REPUBLIKA.CO.ID, MALANG -- Wali Kota Malang, Sutiaji, menegaskan, penghentian aksi unjuk rasa dalam Perayaan International Women's Day pada Senin (8/3) bukan diskriminatif. Menyuarakan aspirasi diperbolehkan namun harus tetap memperhatikan situasi.
Sutiaji mengatakan, Kota Malang saat ini masih melangsungkan Pemberlakuan Pembatasan Kegiatan Masyarakat (PPKM) Mikro sebagai upaya menurunkan angka kasus Covid-19. Kota Malang tidak ingin mengambil risiko setiap potensi yang dapat memunculkan klaster baru. "Sekali lagi penghentian unjuk rasa mempertimbangkan hal itu," ucap Sutiaji dalam pesan resmi yang diterima Republika.co.id, Jumat (12/3).

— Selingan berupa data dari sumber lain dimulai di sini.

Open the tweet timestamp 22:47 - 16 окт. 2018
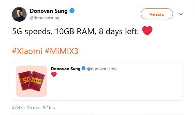Screen dimensions: 195x115 pos(34,107)
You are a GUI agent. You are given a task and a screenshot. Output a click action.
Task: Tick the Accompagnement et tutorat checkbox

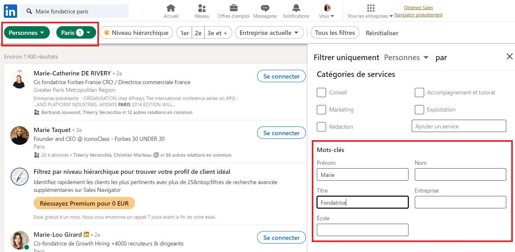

Sutaji mengatakan, keselamatan dan keamanan rakyat menjadi daulat tertinggi. Ini menjadi pedoman gerak dari pemerintah kota (pemkot), TNI dan Polri. Hal ini terutama dalam upaya melindungi warga Kota Malang dari bahaya Covid-19.
Selain itu, Pemkot Malang meyakini semua warga Malang bertekad untuk segera terbebas dari Covid-19. Atas dasar itu, segala bentuk kegiatan yang berdampak pada rawannya penyebaran Covid-19 termasuk aksi unjuk rasa harus dihentikan. "Jadi ndak benar kalau tindakan itu penghentian unjuk rasa diskriminasi," katanya.
Pada operasi penegakan, Pemkot Malang mengeklaim sering menghentikan kegiatan sosial. Bahkan, gelar hajatan nikah pernah dibubarkan oleh Pemkot Malang beserta Forkopimda. Dengan kata lain, Sutiaji menegaskan, Kota Malang tidak pernah tebang pilih dalam bertindak.
"Dan juga bisa dilihat sebelum pandemi, Kota Malang selalu memberi ruang bagi siapa pun untuk menyampaikan aspirasi," kata pria yang juga Ketua Satgas Covid-19 Kota Malang ini.
Sebelumnya, Aliansi Gerakan Perempuan Bersama Rakyat (GEMPUR) mengadakan agenda aksi dalam rangka memperingati Hari Perempuan Internasional di Kota Malang, Senin (8/3). Kegiatan ini terpaksa dihentikan lantaran terjadi kerusuhan yang menyebabkan satu polisi terluka dan mobil dinas kepolisian rusak. Satu mahasiswa asal Papua diamankan karena diduga telah merusak kendaraan tersebut.